Telegraph: Everybody conversant with Etche matters have been hearing the name Machy Nwodim. Who is Marchy Nwodim?
Nwodim: Marchy Nwodim is a man from Obibi Town in Etche Local Government Area and I am the President General of Ogbakor Etche right now. I am a geologist by profession. That’s me.
Telegraph: There is a planned summit by Ogbakor Etche. What motivated you to organize this summit and who are invited to take part?
Nwodim: The summit is an economic summit, not just a general summit and the essence is to prepare the minds of our young ones. We have a lot of unemployed youths and we are not comfortable with the situation because it is giving rise to criminality in Etche. We feel that if we have these boys and girls engaged in one thing or the order, the level of criminality we surely drop. We are inviting the youths in Etche mainly and then resources persons just to prepare their minds.
I have had meetings with people in the Bank of Industry, Bank of Agriculture and I have one of our sons who just made it from a very poor family. He is a professor today and we have invited him to talk to the youths. The essence of the summit is to encourage youths not to write off themselves.
Telegraph: The Ogbakor Etche during the electioneering campaign endorsed Governor Nyesom Wike for a second term in office on behalf of the Etche Ethnic Nationality. With Wike winning the election, would you say that the Etche people have benefitted from capital, infrastructural and human development?
Nwodim: So far, so good. Before he came on board, I can say there was no road to Etche…though within Etche there were some roads. When he came, that was one of the first things he did and we appreciated him. Within Etche, he also did some roads within Etche though there are some remaining.
As regards human development, he has tried.
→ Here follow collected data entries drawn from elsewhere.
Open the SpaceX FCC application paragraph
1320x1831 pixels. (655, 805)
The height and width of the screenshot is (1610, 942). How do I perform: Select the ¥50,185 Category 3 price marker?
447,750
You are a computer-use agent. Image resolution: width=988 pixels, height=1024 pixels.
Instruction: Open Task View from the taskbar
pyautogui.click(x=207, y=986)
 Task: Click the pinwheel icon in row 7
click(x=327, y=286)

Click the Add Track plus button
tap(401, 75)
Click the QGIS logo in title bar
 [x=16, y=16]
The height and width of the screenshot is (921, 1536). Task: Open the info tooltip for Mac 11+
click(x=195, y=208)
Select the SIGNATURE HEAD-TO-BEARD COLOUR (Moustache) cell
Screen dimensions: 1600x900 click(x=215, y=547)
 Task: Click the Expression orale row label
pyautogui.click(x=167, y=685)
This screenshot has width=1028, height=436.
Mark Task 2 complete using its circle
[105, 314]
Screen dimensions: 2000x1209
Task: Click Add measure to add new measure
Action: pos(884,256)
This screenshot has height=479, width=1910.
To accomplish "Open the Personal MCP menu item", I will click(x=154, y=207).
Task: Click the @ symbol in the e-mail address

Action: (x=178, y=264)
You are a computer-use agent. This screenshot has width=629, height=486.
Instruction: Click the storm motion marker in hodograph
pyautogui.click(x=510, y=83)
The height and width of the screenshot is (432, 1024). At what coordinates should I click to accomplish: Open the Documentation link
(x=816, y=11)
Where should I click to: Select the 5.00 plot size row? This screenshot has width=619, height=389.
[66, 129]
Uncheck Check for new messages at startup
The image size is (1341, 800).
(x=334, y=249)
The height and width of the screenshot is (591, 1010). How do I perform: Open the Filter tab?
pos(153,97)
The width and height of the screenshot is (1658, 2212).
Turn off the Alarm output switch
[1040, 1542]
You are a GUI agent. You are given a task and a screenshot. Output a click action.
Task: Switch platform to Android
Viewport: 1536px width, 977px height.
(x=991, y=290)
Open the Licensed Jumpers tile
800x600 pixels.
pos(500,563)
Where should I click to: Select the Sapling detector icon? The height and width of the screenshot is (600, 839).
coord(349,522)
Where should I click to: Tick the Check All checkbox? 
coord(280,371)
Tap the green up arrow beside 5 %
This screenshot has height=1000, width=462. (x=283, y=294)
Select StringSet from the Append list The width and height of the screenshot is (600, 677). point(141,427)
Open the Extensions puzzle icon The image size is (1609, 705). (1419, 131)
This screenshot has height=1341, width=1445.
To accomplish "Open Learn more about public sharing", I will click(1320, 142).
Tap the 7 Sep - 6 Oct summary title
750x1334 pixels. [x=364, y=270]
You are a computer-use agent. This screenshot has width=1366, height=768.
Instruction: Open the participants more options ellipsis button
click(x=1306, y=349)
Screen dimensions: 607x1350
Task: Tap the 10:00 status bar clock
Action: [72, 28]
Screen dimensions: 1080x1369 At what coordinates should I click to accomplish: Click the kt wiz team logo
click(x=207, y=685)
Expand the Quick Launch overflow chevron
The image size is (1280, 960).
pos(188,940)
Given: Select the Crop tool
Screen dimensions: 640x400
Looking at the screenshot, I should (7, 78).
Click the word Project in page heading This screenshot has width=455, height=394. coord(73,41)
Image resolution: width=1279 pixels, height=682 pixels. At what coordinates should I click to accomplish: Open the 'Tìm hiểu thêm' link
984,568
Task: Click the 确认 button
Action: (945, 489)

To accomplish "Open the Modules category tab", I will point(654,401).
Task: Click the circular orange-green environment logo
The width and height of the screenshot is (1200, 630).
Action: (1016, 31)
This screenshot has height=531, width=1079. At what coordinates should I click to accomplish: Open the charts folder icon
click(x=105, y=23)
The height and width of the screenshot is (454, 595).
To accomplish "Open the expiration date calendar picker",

One of our sons is the Vice Chancellor of a university and he also made one of our sons a judge. That is not to say that we have gotten all we need from him. No. We still have a lot and we are expecting more from him anyway.
Telegraph: You recently visited the Governor with some Etche indigenes. What was the aim of the visit and His Excellency’s reaction?
Nwodim: We went to him to congratulate him first and make some requests. Amongst the requests are the following: the rehabilitation of the Delta Rubber Company which has been abandoned for years; the School To Land at Egbeke has been abandoned; and we also requested that he should relocate School of Agriculture in the Rivers State University to Etche, preferably the Model Secondary School at Eberi, Omuma. These were the requests that we made and he assured us that he is in touch with the management of Siat for a partnership with them to run the Delta Rubber Company, and that the School to Land Project in Egbeke will be looked into. But as regards the location of the College of Agriculture to Etche, he didn’t assure us of that.
Telegraph: What is the relationship between Ogbakor Etche and the Etche American Foundation and the Oganihu Etche in the UK. How have the two sister organizations helped in the development of Etcheland?
Nwodim: In fact, when we cme on board in December, 2016, I told our people that we were going to partner with Etche America Foundation because that is the organization I know much about. As for the Oganihu Etche in the UK, I am not sure that they are organized because I had some talks with them. They are not as organized as the Etche America Foundation. Since we started partnering with the Etche American Foundation, it’s been great.
They are very understanding. They come to our rescue anytime we want them to. The Etche American Foundation has done a lot for us. To checkmate the level of insecurity in Etche, they have donated two vehicles to the police; one to the police Area Command at Isiokpo and another to the police division at Okehi. As if that is not enough, they have also constructed a perimeter fence around the police division at Okehi. And we have been partnering with the Chairman of their Board of Directors and because of this relationship that exists between us, the Commissioner of Police is in support of our getting an Area Command and the upgrading of the Okomoko Police Station to a Division. The ball is in our court now, Etche people; the ball is in our court. Everything has been made possible for these two institutions to take off.
Apart from these infrastructural developments, the Etche American Foundation has also helped in the education of our youths. For the past four or five years, they have been awarding scholarships. In fact, the last two weeks, we were all at the Obiri Etche where they awarded five scholarships to students from the Etche Ethnic Nation.
Telegraph: Now you have let us know that the Oganihu Etche in UK is not doing much…
Nwodim: I am not sure that it (Oganihu Etche) is in existence because I talked to Julius Amadi, one Chokocho man who used to be their Secretary, nothing much is coming from them,
Telegraph: There are these recent killings in Etche, meaning that the security of the area is porous. What is you take on this?
Nwodim: My take on this is that as Etche people we need to come together.. Now, if the Local Government wants to fight crime, every Etche man should come and support the Local Government. A situation where the Local Government wants to fight crime and some people are calling names and saying this and that shows we are not together. And because we are not together, there is no way we can fight and succeed.
We should come up and say, can we do this and some people are saying don’t do that, it is being politicized. The so-called big men in Etche should join hands with Ogbakor Etche to checkmate the escalating level of crime in Etche.